### [Work request]
Word for word, return the lines from the start of the entries below through the line that has "My Account (776, 71)".

### [The records]
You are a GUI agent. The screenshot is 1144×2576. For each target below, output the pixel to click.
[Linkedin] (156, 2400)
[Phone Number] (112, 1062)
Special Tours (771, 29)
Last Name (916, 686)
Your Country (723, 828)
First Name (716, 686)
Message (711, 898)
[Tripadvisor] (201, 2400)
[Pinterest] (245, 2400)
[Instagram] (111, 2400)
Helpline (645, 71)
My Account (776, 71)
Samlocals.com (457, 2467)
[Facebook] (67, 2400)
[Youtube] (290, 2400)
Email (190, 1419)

### [Exercise answer]
You are a GUI agent. The screenshot is 1144×2576. For each target below, output the pixel to click.
[Linkedin] (156, 2400)
[Phone Number] (112, 1062)
Special Tours (771, 29)
Last Name (916, 686)
Your Country (723, 828)
First Name (716, 686)
Message (711, 898)
[Tripadvisor] (201, 2400)
[Pinterest] (245, 2400)
[Instagram] (111, 2400)
Helpline (645, 71)
My Account (776, 71)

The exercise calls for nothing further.